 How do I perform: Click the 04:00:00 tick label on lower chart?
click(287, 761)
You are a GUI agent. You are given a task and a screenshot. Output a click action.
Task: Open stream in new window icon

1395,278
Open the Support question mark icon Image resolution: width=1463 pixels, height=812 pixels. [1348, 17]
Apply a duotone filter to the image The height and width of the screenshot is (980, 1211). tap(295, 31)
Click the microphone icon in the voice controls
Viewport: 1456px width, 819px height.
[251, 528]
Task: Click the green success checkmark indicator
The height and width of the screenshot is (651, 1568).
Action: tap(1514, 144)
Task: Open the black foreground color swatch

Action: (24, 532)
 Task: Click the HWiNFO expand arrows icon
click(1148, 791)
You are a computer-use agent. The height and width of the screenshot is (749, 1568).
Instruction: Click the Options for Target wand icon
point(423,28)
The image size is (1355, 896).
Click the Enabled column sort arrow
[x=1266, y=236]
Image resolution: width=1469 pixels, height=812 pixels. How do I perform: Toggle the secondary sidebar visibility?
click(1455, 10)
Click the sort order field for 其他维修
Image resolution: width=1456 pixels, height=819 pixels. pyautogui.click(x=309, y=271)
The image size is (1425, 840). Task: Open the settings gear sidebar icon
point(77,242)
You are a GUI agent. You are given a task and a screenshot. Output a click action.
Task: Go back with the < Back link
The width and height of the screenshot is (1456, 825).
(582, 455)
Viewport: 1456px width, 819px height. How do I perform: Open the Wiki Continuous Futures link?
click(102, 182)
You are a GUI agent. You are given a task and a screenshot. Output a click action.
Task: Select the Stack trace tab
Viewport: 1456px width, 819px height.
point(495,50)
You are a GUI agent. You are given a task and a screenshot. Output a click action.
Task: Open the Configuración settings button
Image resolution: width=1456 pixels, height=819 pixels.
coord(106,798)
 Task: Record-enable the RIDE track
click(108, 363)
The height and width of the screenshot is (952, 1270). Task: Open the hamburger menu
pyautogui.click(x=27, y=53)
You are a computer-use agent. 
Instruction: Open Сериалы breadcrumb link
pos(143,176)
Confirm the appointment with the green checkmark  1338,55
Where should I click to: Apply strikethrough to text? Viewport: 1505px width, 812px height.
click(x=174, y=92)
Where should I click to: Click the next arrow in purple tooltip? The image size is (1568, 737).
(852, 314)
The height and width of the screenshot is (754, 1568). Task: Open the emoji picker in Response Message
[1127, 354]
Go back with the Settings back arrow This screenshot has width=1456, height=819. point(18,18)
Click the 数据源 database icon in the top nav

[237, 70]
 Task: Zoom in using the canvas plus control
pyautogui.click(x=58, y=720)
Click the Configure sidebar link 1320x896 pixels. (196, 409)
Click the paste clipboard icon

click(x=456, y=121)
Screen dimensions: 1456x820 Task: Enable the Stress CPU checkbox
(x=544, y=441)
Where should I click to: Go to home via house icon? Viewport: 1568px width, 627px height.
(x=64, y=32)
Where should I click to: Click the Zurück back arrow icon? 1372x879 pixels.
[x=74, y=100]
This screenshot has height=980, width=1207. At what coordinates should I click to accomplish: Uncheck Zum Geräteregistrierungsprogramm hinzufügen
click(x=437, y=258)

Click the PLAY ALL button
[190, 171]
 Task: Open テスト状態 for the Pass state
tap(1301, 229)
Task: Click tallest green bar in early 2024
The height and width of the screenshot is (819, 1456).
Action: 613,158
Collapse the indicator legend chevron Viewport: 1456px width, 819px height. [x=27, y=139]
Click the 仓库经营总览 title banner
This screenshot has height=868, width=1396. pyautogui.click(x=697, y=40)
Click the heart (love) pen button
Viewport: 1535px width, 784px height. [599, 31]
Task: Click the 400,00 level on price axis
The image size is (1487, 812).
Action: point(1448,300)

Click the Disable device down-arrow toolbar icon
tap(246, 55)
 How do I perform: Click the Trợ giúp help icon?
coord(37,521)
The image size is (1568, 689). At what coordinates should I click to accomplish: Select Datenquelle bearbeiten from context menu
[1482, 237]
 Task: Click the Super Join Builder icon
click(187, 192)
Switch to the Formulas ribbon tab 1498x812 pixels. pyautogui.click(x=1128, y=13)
★ ★ ★ ★
# WHAT IS NEEDED
What you return must be the line that contains "Click the 数据源 database icon in the top nav" followed by every remaining line of the material, all exactly as written and nothing more.

# SOLUTION TO THIS EXERCISE
Click the 数据源 database icon in the top nav

[237, 70]
 Task: Zoom in using the canvas plus control
pyautogui.click(x=58, y=720)
Click the Configure sidebar link 1320x896 pixels. (196, 409)
Click the paste clipboard icon

click(x=456, y=121)
Screen dimensions: 1456x820 Task: Enable the Stress CPU checkbox
(x=544, y=441)
Where should I click to: Go to home via house icon? Viewport: 1568px width, 627px height.
(x=64, y=32)
Where should I click to: Click the Zurück back arrow icon? 1372x879 pixels.
[x=74, y=100]
This screenshot has height=980, width=1207. At what coordinates should I click to accomplish: Uncheck Zum Geräteregistrierungsprogramm hinzufügen
click(x=437, y=258)

Click the PLAY ALL button
[190, 171]
 Task: Open テスト状態 for the Pass state
tap(1301, 229)
Task: Click tallest green bar in early 2024
The height and width of the screenshot is (819, 1456).
Action: 613,158
Collapse the indicator legend chevron Viewport: 1456px width, 819px height. [x=27, y=139]
Click the 仓库经营总览 title banner
This screenshot has height=868, width=1396. pyautogui.click(x=697, y=40)
Click the heart (love) pen button
Viewport: 1535px width, 784px height. [599, 31]
Task: Click the 400,00 level on price axis
The image size is (1487, 812).
Action: point(1448,300)

Click the Disable device down-arrow toolbar icon
tap(246, 55)
 How do I perform: Click the Trợ giúp help icon?
coord(37,521)
The image size is (1568, 689). At what coordinates should I click to accomplish: Select Datenquelle bearbeiten from context menu
[1482, 237]
 Task: Click the Super Join Builder icon
click(187, 192)
Switch to the Formulas ribbon tab 1498x812 pixels. pyautogui.click(x=1128, y=13)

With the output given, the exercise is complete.